--- Data provided ---
####################
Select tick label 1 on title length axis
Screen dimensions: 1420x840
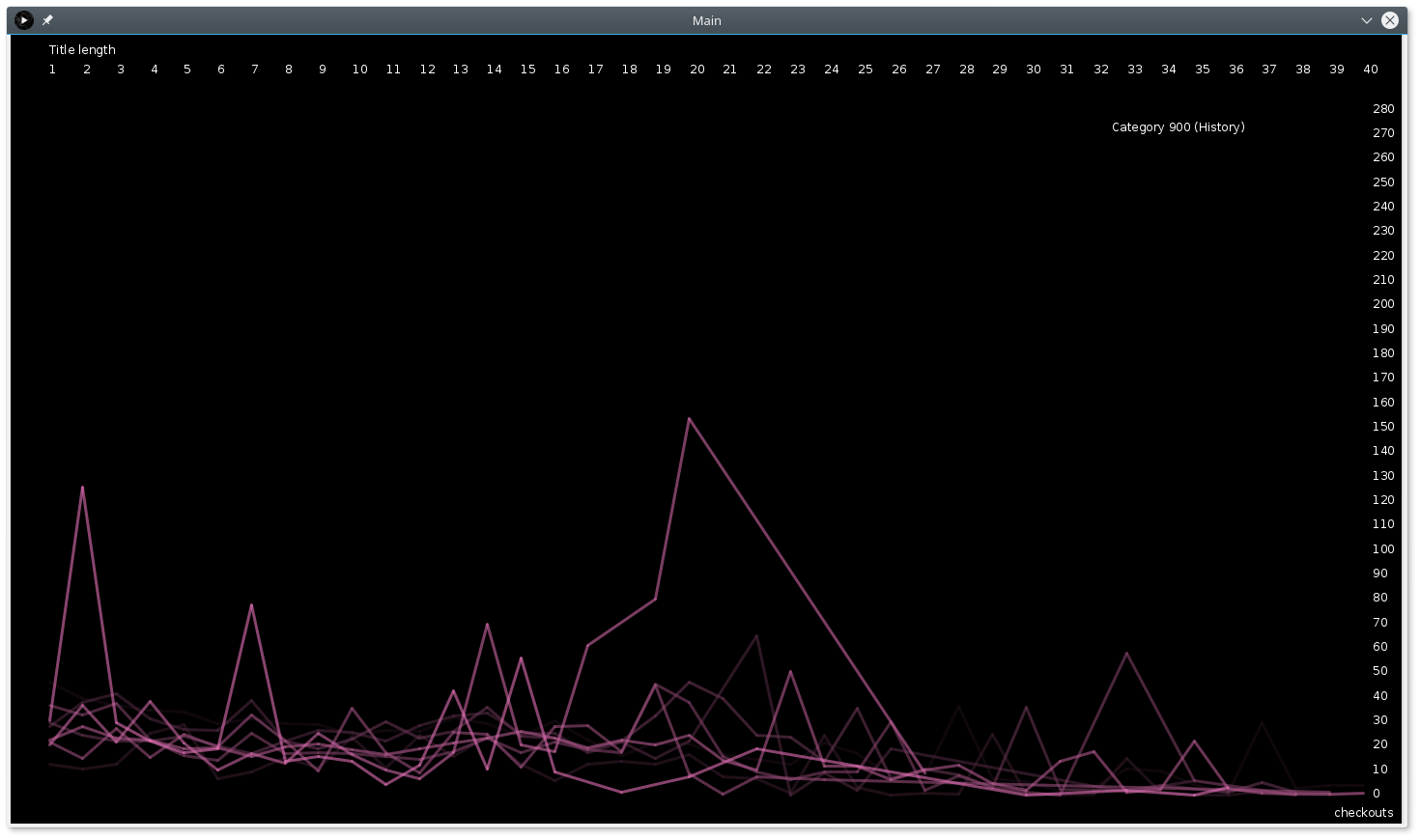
####################
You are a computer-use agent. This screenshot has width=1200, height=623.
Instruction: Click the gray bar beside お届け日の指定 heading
####################
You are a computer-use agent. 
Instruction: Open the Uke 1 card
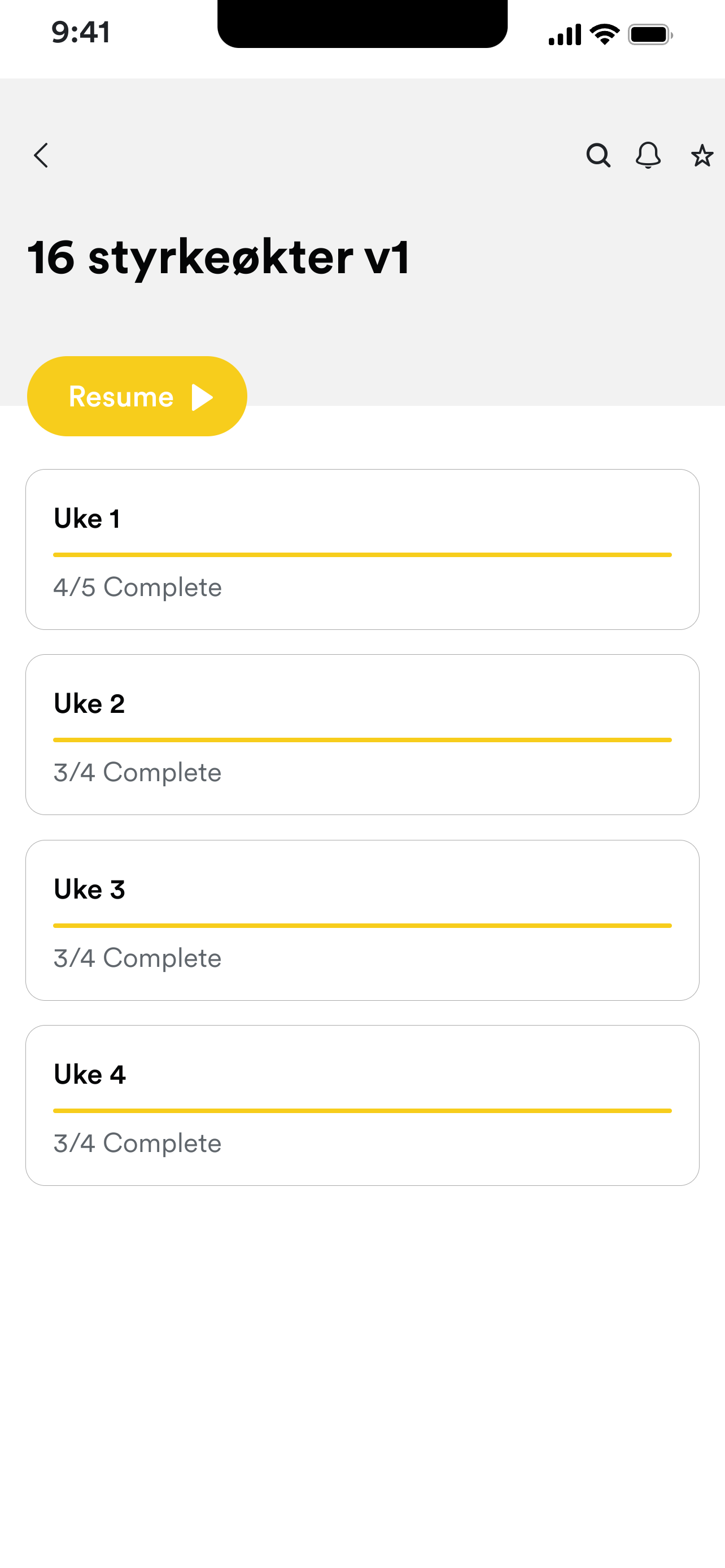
####################
Whenever a line of the data holds the string "computer", pick that line out.

You are a computer-use agent. This screenshot has width=1200, height=623.
You are a computer-use agent. 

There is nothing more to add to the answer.